DisCos Collect N1.13tr In Six Months Amid N314.35bn Revenue Shortfall

transmission transmission
Electricity Distribution Companies (DisCos) collected a total of N1.13 trillion from customers in the second and third quarters of 2025, reflecting a 4.63 percentage-point improvement in revenue collection efficiency.

Gatekeepers Newreports that however, despite the gains, the Nigerian Electricity Regulatory Commission (NERC) says the sector recorded a combined revenue shortfall of N314.35 billion over the period, underscoring persistent liquidity challenges in the power industry.
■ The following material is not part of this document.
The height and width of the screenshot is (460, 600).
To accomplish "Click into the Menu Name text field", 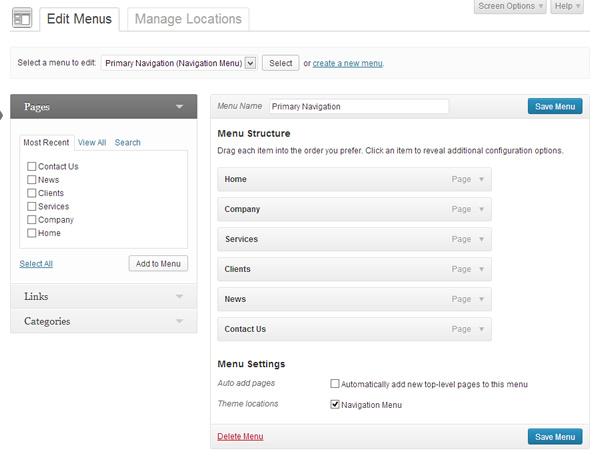I will pyautogui.click(x=358, y=107).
According to NERC’s third-quarter (Q3) 2025 report, the 11 DisCos collected N570.25 billion out of N706.61 billion billed in Q3, translating to a collection efficiency of 80.70 per cent. This represents an improvement from Q2, when DisCos recovered N564.71 billion out of N742.34 billion billed, or 76.07 per cent efficiency.
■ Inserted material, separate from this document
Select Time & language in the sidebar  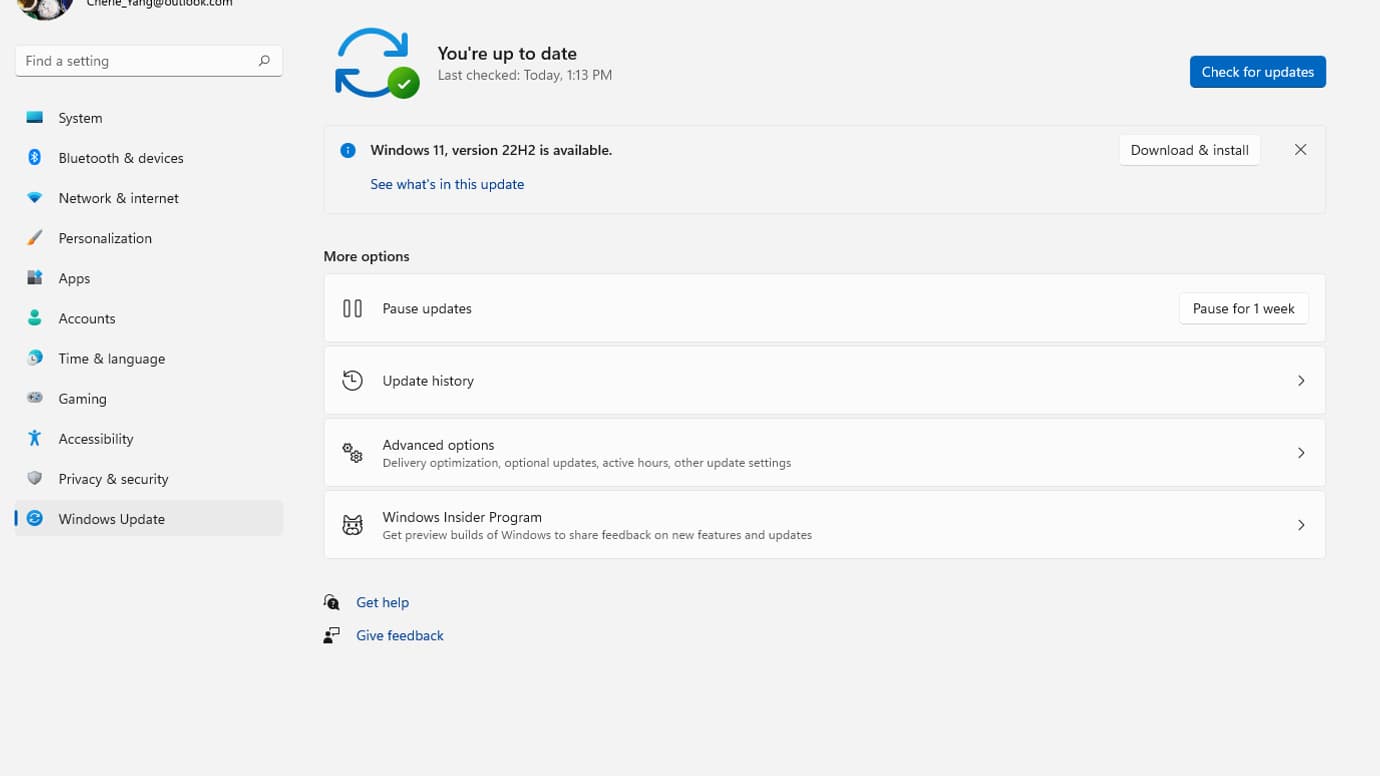[112, 358]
At the aggregate level, NERC said the improvement reflects a 4.63 percentage-point increase in collection efficiency between Q2 and Q3, driven by operational adjustments and targeted revenue recovery efforts.

From April to June 2025, DisCos recovered N564.67 billion, comprising N197.08 billion in April, N188.70 billion in May and N178.89 billion in June. Collections rose slightly in Q3 to N570.28 billion, with N190.52 billion in July, N187.47 billion in August and N192.29 billion in September. September emerged as the strongest month in the six-month period, signalling a degree of stabilisation.

Performance across the DisCos varied widely. Ikeja DisCo recorded the highest collection efficiency at 100 per cent in Q3, followed by Eko with 88.74 per cent, Benin with 86.44 per cent and Abuja with 81.60 per cent. Kaduna DisCo recorded the lowest efficiency at 45.67 per cent.

Quarter-on-quarter analysis showed that seven DisCos improved their efficiency, led by Ikeja (+17.58pp), Port Harcourt (+8.83pp), Yola (+8.72pp), Abuja (+5.24pp), Jos (+4.90pp), Eko (+0.94pp) and Benin (+0.89pp). In contrast, four DisCos posted declines, with Kaduna (-2.70pp) and Ibadan (-1.34pp) recording the sharpest drops.

NERC noted that DisCos such as Ikeja and Eko benefited from legacy recoveries and intensified revenue drives, while several northern and mid-sized DisCos continued to lag due to infrastructure gaps, energy theft and billing inefficiencies.

Despite improved efficiency, the regulator said the combined revenue shortfall for Q2 and Q3 stood at N314.35 billion, comprising N177.68 billion in Q2 and N136.34 billion in Q3.

The uncollected revenue, NERC said, highlights ongoing liquidity constraints in the sector, limiting DisCos’ capacity to invest in network expansion and maintenance.

While acknowledging the gains recorded in Q3, the commission stressed that structural issues continue to undermine performance, including technical and commercial losses and inadequate metering. Aggregate Technical, Commercial and Collection (ATC&C) losses in Q3 stood at 33.27 per cent, exceeding the allowable target of 20.54 per cent under the Multi-Year Tariff Order (MYTO) 2025.

NERC emphasised that improved metering remains the most effective tool for boosting revenue recovery and reducing losses. It said:

“The most proven methods to improve energy accounting and revenue recovery are accurate customer enumeration and the installation of end-use customer meters.”

The commission disclosed that it issued an order in Q2 2024 for the operationalisation of Tranche A of the Meter Acquisition Fund (MAF), directing DisCos to deploy the first tranche of funds to procure and install meters for unmetered Band A customers.

However, NERC lamented that more than five million electricity customers nationwide remain unmetered, leaving them reliant on estimated billing by DisCos.